EXERCISE DESCRIPTION:
Reproduce exactly, and only, the lines below from the one containing "Click Start again on expired action" through the one containing "Image resolution: width=1200".

━━━━━━━━━━━━━━━━━━━━━━━━━━━━━━

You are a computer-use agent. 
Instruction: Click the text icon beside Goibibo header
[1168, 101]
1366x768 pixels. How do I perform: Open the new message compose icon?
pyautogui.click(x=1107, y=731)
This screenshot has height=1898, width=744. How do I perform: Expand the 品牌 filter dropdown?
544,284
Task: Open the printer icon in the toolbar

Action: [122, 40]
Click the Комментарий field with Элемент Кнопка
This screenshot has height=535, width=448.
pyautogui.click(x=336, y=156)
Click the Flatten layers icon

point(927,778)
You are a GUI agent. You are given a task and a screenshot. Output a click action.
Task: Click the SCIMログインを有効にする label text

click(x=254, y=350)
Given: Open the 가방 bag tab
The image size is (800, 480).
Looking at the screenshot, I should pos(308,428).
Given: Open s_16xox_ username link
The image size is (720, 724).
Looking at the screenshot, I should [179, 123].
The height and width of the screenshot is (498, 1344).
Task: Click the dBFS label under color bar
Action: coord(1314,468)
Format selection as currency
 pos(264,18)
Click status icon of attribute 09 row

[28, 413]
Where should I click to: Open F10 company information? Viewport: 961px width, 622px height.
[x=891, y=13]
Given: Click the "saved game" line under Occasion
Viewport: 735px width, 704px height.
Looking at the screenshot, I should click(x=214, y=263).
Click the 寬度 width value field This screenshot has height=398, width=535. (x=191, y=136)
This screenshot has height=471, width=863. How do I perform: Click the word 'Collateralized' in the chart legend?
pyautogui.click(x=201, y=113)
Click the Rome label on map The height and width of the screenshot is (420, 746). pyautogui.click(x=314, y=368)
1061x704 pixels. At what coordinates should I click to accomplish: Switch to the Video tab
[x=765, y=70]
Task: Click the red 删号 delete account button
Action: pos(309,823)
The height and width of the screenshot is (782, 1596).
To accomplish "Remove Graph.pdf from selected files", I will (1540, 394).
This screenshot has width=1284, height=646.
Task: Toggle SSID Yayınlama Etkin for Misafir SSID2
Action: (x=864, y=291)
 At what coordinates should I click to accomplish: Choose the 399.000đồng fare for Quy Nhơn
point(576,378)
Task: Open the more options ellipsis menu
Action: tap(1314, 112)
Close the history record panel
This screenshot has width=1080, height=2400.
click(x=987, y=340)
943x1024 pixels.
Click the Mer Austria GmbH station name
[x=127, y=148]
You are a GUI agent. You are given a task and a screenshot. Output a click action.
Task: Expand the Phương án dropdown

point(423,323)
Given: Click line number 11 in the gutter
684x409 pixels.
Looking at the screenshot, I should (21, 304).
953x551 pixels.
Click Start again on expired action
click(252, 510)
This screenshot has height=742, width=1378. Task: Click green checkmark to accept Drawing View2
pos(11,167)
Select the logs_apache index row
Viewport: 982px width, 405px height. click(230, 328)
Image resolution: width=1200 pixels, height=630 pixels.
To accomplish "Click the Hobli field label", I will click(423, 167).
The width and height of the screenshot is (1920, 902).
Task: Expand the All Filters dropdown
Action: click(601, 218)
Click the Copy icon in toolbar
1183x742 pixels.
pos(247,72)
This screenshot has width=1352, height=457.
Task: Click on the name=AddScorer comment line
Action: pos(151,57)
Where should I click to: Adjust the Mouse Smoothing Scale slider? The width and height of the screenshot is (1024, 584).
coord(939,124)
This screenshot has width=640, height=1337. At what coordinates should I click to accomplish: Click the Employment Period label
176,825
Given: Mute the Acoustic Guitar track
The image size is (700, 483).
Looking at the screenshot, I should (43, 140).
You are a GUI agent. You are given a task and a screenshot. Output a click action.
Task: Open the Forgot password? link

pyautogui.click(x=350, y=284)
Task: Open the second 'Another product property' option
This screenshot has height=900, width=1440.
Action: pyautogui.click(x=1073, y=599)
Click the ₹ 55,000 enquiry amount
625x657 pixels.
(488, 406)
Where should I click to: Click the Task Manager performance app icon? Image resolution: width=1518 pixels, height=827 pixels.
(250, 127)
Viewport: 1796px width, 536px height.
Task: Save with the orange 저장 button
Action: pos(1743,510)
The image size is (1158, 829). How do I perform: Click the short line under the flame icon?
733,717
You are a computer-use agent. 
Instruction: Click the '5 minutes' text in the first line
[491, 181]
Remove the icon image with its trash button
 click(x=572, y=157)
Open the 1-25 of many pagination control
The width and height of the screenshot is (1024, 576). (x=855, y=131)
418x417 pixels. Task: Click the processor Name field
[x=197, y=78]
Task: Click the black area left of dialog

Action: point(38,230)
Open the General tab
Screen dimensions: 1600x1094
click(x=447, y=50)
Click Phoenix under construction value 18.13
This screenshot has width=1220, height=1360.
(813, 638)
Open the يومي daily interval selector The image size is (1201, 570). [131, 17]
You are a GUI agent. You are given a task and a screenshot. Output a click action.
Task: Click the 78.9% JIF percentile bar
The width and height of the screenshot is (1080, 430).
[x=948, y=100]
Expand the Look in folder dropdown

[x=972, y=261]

━━━━━━━━━━━━━━━━━━━━━━━━━━━━━━

PROBLEM SOLUTION:
Click Start again on expired action
click(252, 510)
This screenshot has height=742, width=1378. Task: Click green checkmark to accept Drawing View2
pos(11,167)
Select the logs_apache index row
Viewport: 982px width, 405px height. click(230, 328)
Image resolution: width=1200 pixels, height=630 pixels.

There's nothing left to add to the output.